I don’t want to grow up-can’t I just grow down or back or something?!?!
I’m in a season right now where I would say it’s very hard to have a daughter with disabilities. Those of you who know S know her to be a sweet loving, kind-hearted young girl. That’s true and I am so thankful for that-especially in these seasons when it’s hard to keep moving forward. I’d rather just move backward, actually. To the days when all we had to do was swing and watch VeggieTales and I could read to her all day. The time before her peers would stare at her and wonder “what’s wrong with that girl”? The age when she was innocent enough to not worry what others thought and be bogged down by thoughts of giving up and going to Jesus, where “there are no Dr.’s!”.
Why am I here, in these thoughts now?
Some of you know that S, amidst her breaking four bones in her foot, amputated the top inch of her finger in a terrible accident involving a lawn chair at our cabin over Labor Day weekend. I haven’t shared much of this traumatic life event with people-just close friends and family. Her finger is healing now-after many many tears, angry fits of rage, surgery and lots and lots of trips to Children’s Hospital Colorado and cries of injustice for a little girl who has already suffered so much.
It’s strange to me that although I was emotionally exhausted over the last two months I seem to be hitting a wall now. Now that the Dr.’s visits have 4 weeks in between each other, her nail has grown back and actually has sparkly red paint on it and she’s not crying herself to sleep every night…I continue to wander. I’m not completely gone, just overwhelmed in a sea of thoughts and emotions. We’ll get through this. God is good and I am thankful to have Him to go to in times like these.
Growing up is way harder than they let on.

__Records provided__.
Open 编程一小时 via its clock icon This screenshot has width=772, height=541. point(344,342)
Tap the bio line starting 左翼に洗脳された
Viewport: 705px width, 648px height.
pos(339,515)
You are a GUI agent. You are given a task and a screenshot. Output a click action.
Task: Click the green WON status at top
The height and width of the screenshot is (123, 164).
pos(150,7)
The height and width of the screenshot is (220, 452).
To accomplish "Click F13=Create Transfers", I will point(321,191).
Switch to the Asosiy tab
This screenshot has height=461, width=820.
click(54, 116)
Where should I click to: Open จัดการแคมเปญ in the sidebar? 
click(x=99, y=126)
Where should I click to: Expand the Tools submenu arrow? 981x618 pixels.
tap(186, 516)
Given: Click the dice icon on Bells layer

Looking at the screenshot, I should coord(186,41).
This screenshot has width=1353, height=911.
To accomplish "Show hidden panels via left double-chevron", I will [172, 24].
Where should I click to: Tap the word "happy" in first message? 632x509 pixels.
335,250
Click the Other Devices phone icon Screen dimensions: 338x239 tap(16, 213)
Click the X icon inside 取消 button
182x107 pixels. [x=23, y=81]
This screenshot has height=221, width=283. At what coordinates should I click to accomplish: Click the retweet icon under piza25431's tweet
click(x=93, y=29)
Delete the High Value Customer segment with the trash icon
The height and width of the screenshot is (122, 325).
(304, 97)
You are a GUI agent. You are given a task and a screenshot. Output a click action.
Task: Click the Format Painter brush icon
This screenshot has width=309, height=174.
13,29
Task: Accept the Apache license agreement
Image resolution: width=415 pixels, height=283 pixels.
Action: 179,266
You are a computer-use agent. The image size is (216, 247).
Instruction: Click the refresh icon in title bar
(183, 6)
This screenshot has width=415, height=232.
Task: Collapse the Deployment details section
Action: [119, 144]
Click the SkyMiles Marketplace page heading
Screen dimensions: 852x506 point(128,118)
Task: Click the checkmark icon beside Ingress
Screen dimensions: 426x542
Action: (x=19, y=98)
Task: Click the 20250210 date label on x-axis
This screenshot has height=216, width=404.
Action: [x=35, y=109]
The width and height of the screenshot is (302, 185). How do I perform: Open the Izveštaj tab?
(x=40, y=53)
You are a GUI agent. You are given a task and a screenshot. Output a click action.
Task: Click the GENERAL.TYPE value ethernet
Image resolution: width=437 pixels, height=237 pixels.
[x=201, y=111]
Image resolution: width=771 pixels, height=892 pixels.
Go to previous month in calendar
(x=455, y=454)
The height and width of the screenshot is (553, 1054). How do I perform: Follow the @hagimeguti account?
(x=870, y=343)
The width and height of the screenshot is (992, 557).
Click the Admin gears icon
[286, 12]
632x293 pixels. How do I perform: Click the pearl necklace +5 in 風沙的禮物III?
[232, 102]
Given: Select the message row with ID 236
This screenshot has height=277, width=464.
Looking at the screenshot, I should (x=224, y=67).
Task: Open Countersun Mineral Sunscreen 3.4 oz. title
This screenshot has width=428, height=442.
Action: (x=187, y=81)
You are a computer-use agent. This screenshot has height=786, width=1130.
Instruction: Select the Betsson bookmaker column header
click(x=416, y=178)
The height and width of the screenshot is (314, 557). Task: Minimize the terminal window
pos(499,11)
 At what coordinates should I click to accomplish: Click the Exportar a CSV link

__Tasks__.
(1) Reproduce the passage of the blog post that opens with the words containing "I don’t want" and closes with "these thoughts now?".
(2) In the blog post, what object was involved in the accident in which S lost the top inch of her finger?
The items can be set aside.

__Expected results__.
(1)
I don’t want to grow up-can’t I just grow down or back or something?!?!
I’m in a season right now where I would say it’s very hard to have a daughter with disabilities. Those of you who know S know her to be a sweet loving, kind-hearted young girl. That’s true and I am so thankful for that-especially in these seasons when it’s hard to keep moving forward. I’d rather just move backward, actually. To the days when all we had to do was swing and watch VeggieTales and I could read to her all day. The time before her peers would stare at her and wonder “what’s wrong with that girl”? The age when she was innocent enough to not worry what others thought and be bogged down by thoughts of giving up and going to Jesus, where “there are no Dr.’s!”.
Why am I here, in these thoughts now?

(2) A lawn chair.